Having failed to get the Supreme Court to strike down "Obamacare" last year, Republicans in Congress have kept trying to repeal it, managing to block administration requests for additional implementation funds. In the states - with some notable exceptions - Republican governors and legislatures have generally refused to set up state-run exchanges or expand Medicaid.

However, the report found that some states where the law has run into resistance also seem to be simultaneously trying to accommodate it. GAO said that of the 34 states in which the federal government is taking the lead in setting up the new markets, 15 are expected to carry out at least some functions of the exchanges. That could be a stepping stone to full state control later.

The report also included a breakdown of spending on the federal exchanges and the data hub, which the administration had not previously provided, despite ongoing requests by media organizations.

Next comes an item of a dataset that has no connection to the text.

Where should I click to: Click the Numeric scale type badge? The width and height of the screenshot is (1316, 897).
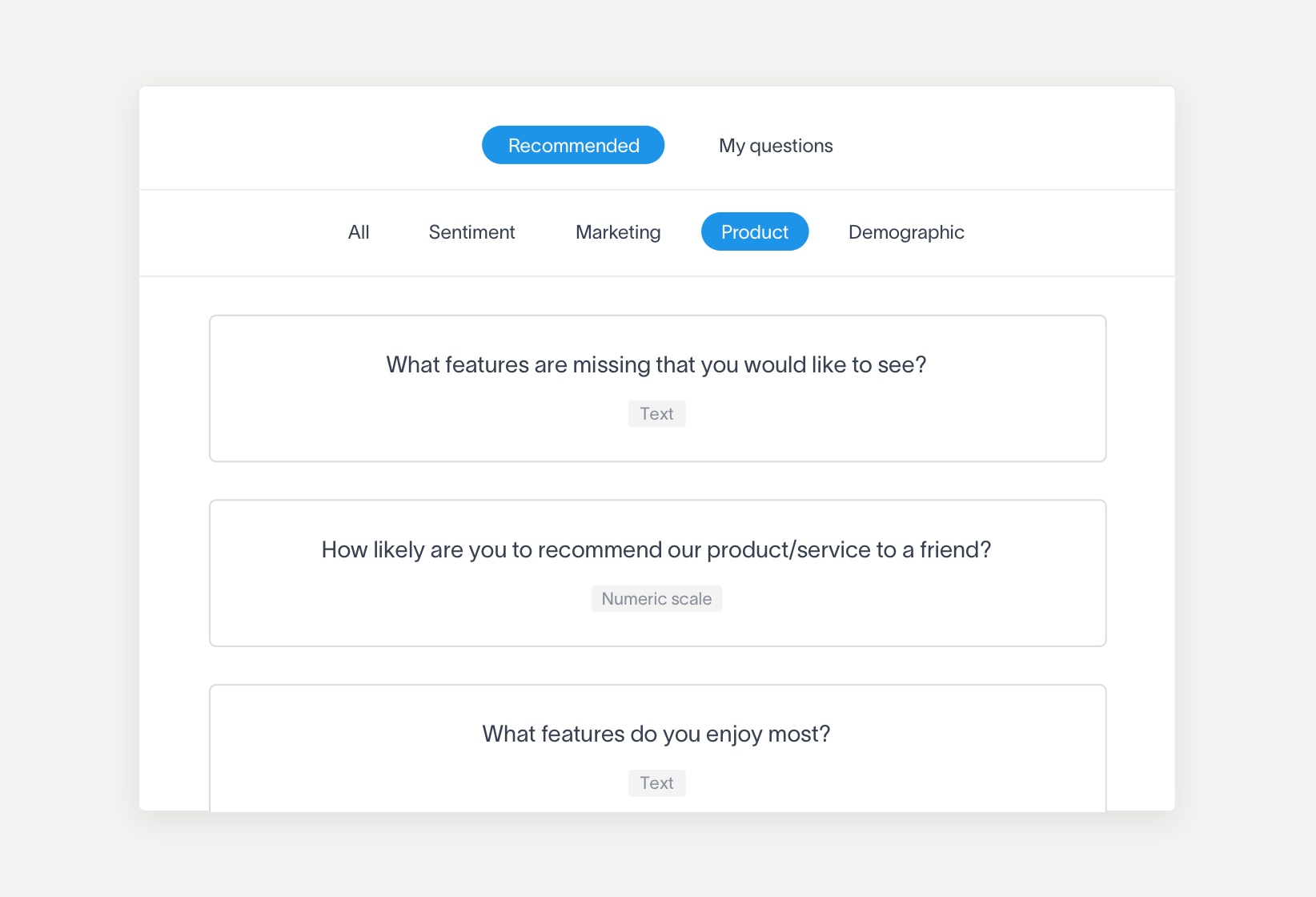[656, 599]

As of March, the administration had spent almost $394 million, mostly through payments to 55 different contractors. That figure does not include the salaries of hundreds of government officials dedicated to the massive project. That project is forever linked to Obama's legacy.

The largest single ledger item: $84 million for the federal exchange computer infrastructure, being designed and built by CGI Federal, Inc., a Virginia-based government contractor.

The contractor building the data hub, Maryland-based Quality Software Services, Inc., received $55 million.

Third on the contracting totem pole was Booz Allen Hamilton, which received nearly $38 million to provide technical assistance for enrollment and eligibility.

The report said the administration will need another $2 billion in the next fiscal year to establish and operate the federal exchanges. Of that, Congress would have to provide $1.5 billion, while user fees paid by insurers account for the remainder.

It's unclear if congressional Republicans will sign off on the funding.